BRIEF → Only the lines from the one containing "The image size is (1400, 699)." to the end of the listing below are wanted, repeated exactly.

PROVIDED DATA →
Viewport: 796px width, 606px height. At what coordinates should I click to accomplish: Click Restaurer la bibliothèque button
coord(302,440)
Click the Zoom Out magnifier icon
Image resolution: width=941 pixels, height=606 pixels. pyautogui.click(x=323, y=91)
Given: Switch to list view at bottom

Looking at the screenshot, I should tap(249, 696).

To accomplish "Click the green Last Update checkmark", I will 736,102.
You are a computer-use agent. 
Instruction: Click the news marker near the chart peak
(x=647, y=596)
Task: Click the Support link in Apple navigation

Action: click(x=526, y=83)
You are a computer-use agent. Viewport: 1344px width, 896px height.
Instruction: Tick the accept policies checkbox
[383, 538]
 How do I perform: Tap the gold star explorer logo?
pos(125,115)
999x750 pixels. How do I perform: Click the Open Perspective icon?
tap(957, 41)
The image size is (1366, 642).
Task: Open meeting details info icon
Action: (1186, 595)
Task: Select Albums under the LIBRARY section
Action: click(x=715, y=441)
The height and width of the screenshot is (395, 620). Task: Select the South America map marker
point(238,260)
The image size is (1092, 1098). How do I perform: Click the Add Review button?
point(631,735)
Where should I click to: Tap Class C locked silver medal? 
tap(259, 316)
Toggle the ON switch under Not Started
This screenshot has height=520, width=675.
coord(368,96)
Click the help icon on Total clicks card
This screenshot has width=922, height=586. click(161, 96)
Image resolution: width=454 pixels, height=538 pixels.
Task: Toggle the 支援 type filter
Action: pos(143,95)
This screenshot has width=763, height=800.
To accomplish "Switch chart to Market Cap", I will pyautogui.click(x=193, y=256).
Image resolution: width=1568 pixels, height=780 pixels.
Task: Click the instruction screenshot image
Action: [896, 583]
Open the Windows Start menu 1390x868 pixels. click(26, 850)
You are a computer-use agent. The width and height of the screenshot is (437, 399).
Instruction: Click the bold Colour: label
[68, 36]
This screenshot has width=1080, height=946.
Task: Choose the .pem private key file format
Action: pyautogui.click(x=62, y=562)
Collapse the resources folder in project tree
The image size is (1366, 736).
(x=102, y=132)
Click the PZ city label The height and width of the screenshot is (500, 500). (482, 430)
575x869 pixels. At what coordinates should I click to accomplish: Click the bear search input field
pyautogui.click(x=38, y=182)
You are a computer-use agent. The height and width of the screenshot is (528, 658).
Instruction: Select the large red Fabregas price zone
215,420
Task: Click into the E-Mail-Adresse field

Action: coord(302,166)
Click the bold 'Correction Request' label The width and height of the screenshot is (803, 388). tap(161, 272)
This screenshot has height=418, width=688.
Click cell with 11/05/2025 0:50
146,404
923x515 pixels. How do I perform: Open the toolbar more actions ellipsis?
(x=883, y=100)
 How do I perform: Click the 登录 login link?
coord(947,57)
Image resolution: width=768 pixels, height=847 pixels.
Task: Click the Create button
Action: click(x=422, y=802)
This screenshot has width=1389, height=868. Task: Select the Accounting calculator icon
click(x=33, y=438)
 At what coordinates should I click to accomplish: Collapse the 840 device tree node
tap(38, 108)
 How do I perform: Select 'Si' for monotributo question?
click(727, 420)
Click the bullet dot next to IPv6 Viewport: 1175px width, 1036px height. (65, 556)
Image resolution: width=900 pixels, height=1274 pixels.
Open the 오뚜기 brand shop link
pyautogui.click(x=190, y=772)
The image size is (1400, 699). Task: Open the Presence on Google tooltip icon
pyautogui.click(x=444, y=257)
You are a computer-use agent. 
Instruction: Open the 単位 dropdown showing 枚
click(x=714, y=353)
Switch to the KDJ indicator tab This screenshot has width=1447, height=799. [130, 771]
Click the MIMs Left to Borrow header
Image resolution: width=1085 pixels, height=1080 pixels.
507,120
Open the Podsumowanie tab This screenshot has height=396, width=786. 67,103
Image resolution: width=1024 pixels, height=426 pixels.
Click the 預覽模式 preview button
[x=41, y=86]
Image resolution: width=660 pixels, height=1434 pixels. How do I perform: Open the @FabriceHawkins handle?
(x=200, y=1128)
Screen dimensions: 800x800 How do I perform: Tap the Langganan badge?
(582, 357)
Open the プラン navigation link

PROBLEM SOLUTION →
The image size is (1400, 699). Task: Open the Presence on Google tooltip icon
pyautogui.click(x=444, y=257)
You are a computer-use agent. 
Instruction: Open the 単位 dropdown showing 枚
click(x=714, y=353)
Switch to the KDJ indicator tab This screenshot has width=1447, height=799. [130, 771]
Click the MIMs Left to Borrow header
Image resolution: width=1085 pixels, height=1080 pixels.
507,120
Open the Podsumowanie tab This screenshot has height=396, width=786. 67,103
Image resolution: width=1024 pixels, height=426 pixels.
Click the 預覽模式 preview button
[x=41, y=86]
Image resolution: width=660 pixels, height=1434 pixels. How do I perform: Open the @FabriceHawkins handle?
(x=200, y=1128)
Screen dimensions: 800x800 How do I perform: Tap the Langganan badge?
(582, 357)
Open the プラン navigation link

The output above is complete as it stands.